MOSCOW. April 2 (Interfax-AVN) - Identification of deceased servicemen is the most important task of forensic medicine experts all over the world, the chief forensic expert of the Russian Defense Ministry, Colonel Viktor Kolkutin, said in an interview with Nezavisimaya Gazeta published on Tuesday.
Problems of forensic experts are similar regardless of their country, Kolkutin said. Excluding visual identification, experts manage to identify only 25 percent of killed servicemen in Russia and the United States, he stressed.
Regulatory documents allow a term of one month for the identification of a dead body, but the term is "approximate", the colonel said. "Sometimes examinations take several months and sometimes they are even suspended until additional objects arrive," he noted.

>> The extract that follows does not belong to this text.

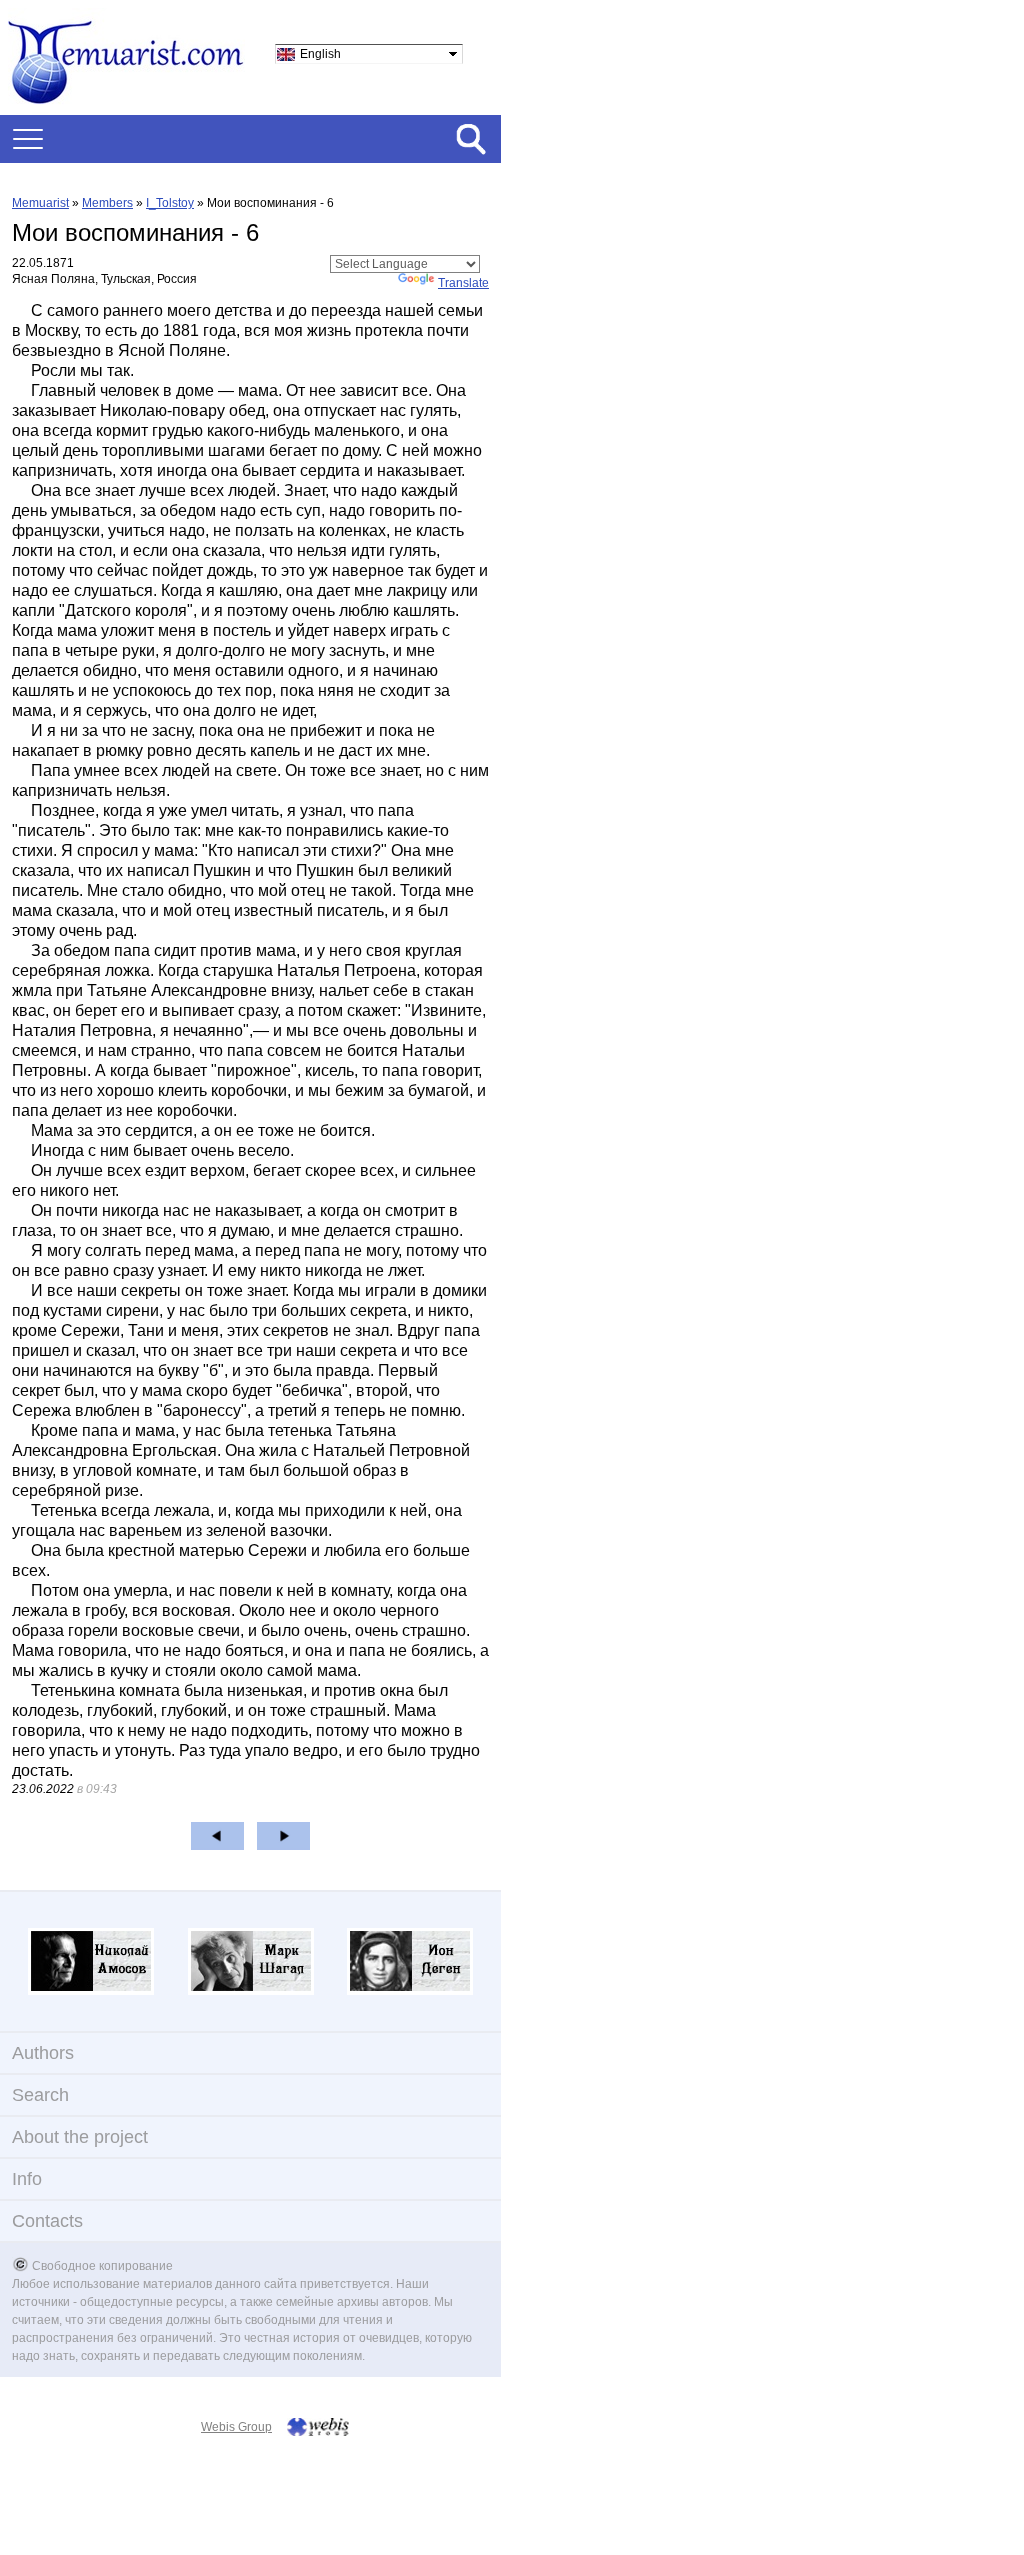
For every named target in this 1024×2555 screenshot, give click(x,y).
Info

The reason behind this is imperfection of identification methods and high labor input required, even though experts employ scientific methods based on computer technologies and genetic examination.

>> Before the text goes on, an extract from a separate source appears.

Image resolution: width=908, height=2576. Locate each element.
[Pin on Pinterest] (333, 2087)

The most common method used in identifying remains of servicemen in various places, including in Chechnya, is cranial- facial examination, which implies comparison and alignment of the dead man's skull and his life-time photograph. "If an expert is competent, this kind of examination has quite high results," Kolkutin said. However servicemen's bodies do not always have skulls.
Unidentified corpses are buried in a few years. As to servicemen killed in Chechnya, 3-D virtual models of their skulls are made, samples of their muscular tissue and bones are taken before the burial. A DNA molecule can be extracted from those samples for comparative genetic examinations if necessary, Kolkutin said.
"An expert is personally responsible for his conclusion. It takes at least five years of after-graduate practice under the supervision of competent specialists to train an expert capable of working independently. Professionals in our sphere are aged over 35. At the same time a forensic expert earns as much as any military doctor, which is about RUB2,000 (USD64) per month," Kolkutin noted.